** Input material **
/---

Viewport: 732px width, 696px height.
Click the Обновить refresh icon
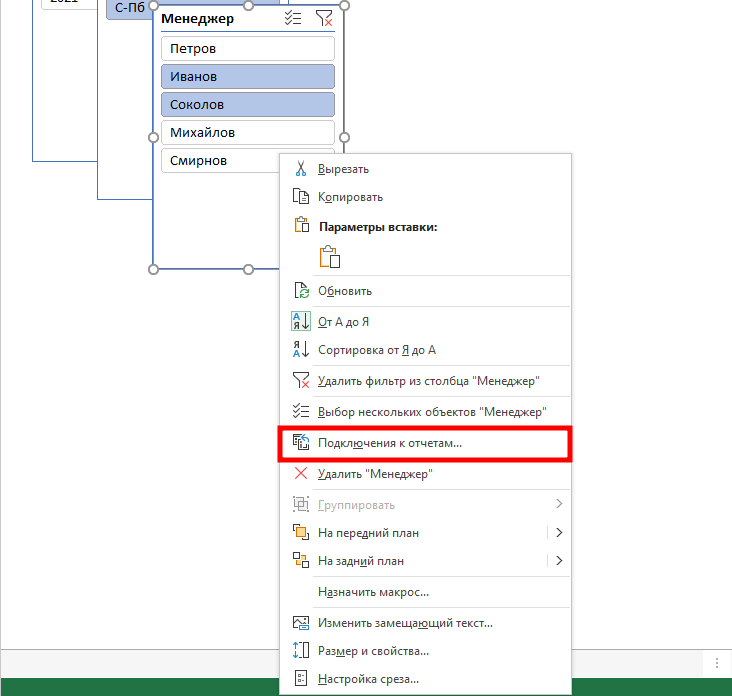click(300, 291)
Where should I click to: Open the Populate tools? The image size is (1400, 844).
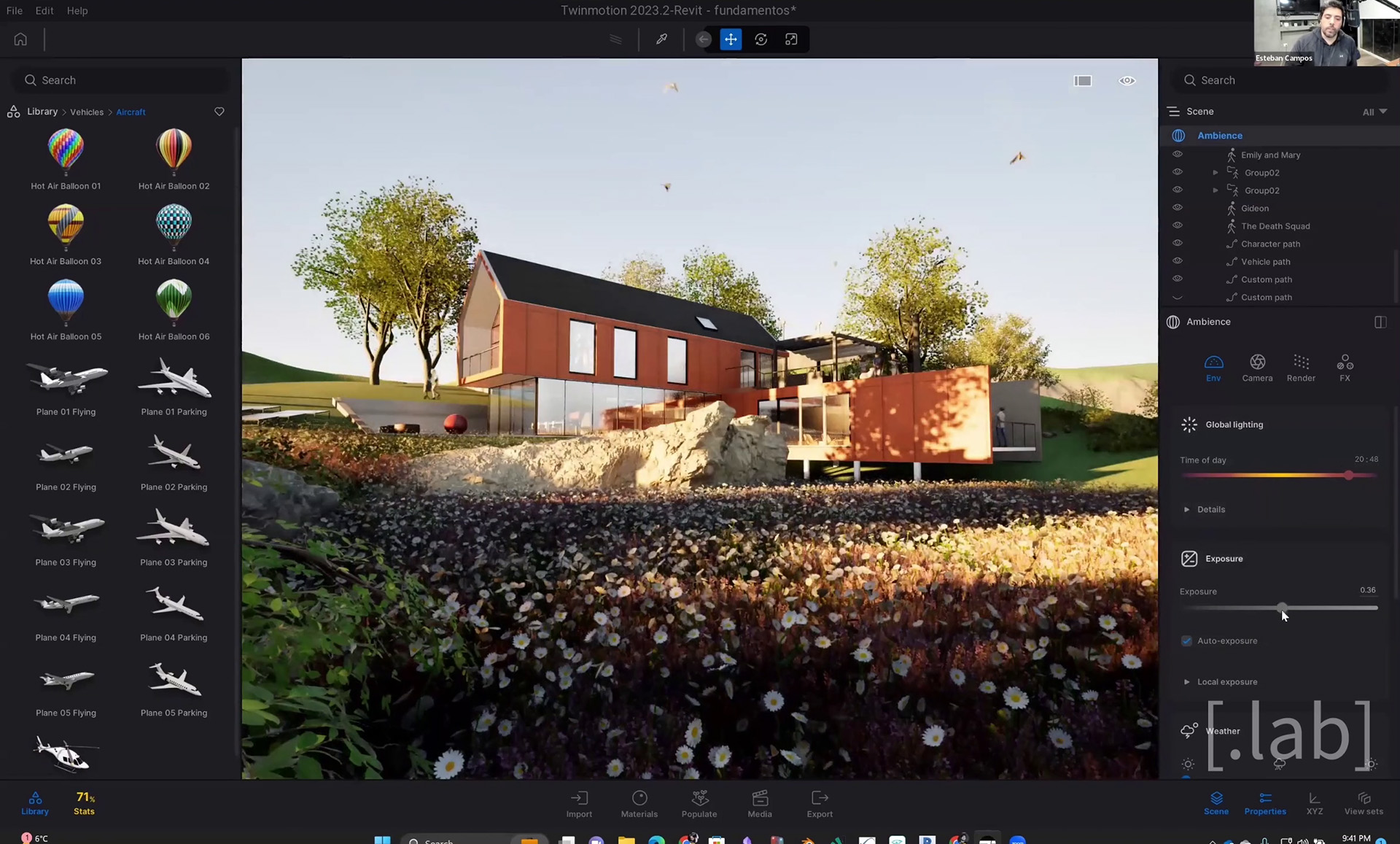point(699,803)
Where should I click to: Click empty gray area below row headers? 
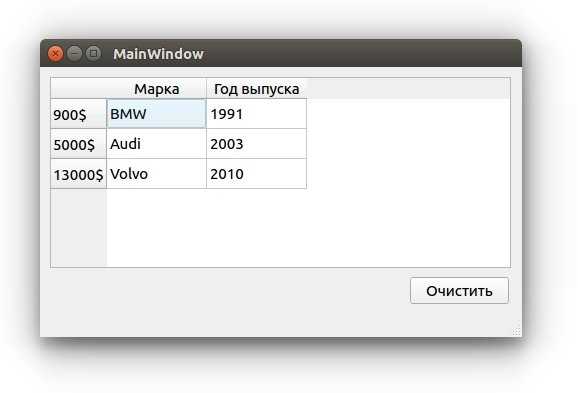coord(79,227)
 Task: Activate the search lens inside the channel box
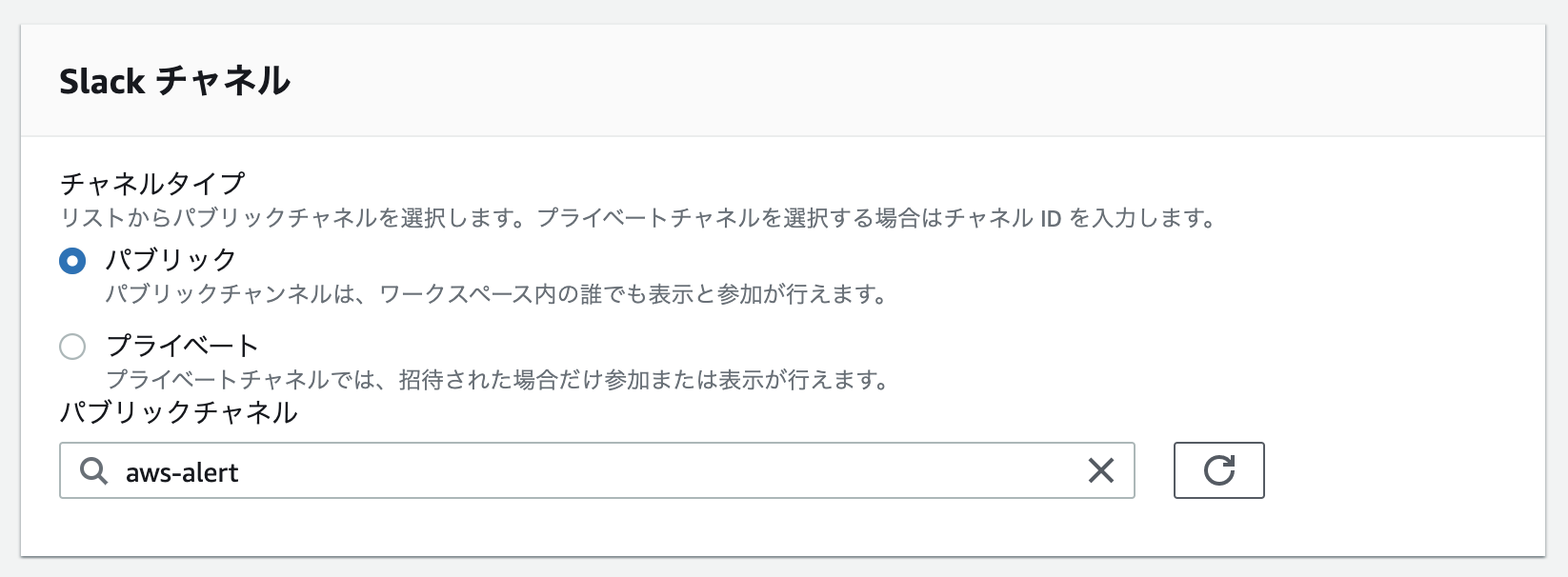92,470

\---
/---

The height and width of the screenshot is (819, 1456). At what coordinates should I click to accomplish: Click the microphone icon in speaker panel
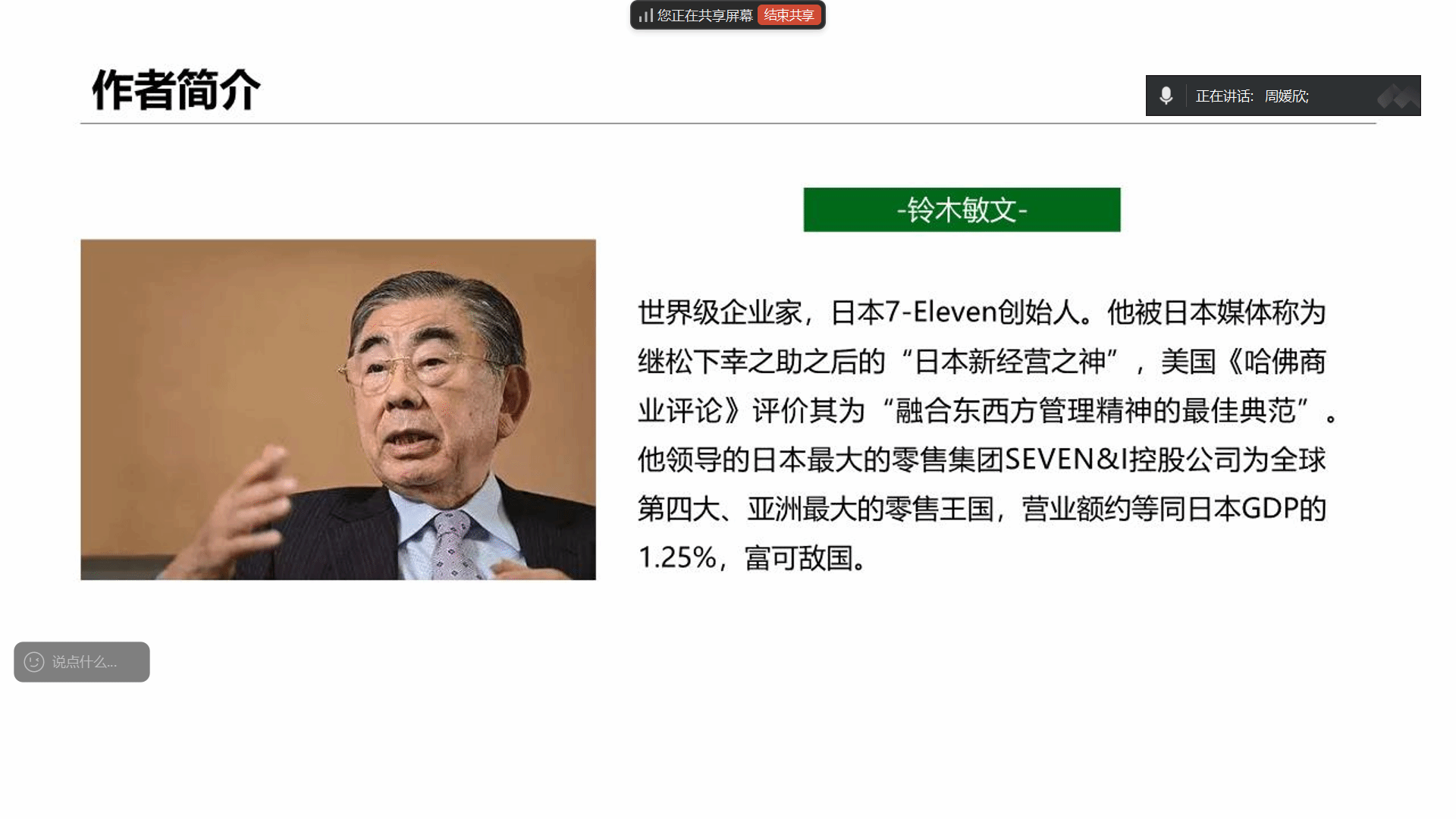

\---
/---

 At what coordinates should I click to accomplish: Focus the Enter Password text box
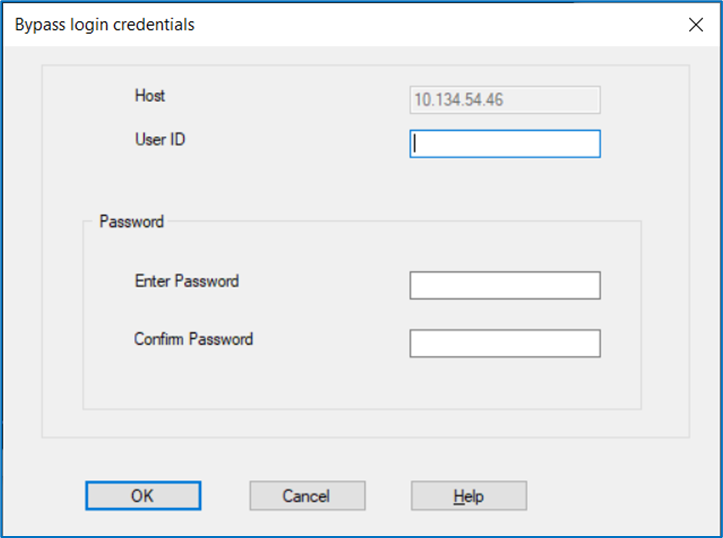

\---

** Short problem **
Arrange the items in the stretch from the line containing "Viewport: 732px width, 696px height." through the line containing "coord(79,227)" as a two-column CSV with the columns instruction and coordinates. Give one row per item, with its text and its answer each in a single quoted field and line breaks replaced by spaces, and leave the pictures out.

** Written reply **
instruction,coordinates
"Viewport: 732px width, 696px height. Click the Обновить refresh icon","click(300, 291)"
"Where should I click to: Open the Populate tools? The image size is (1400, 844).","point(699,803)"
"Where should I click to: Click empty gray area below row headers?","coord(79,227)"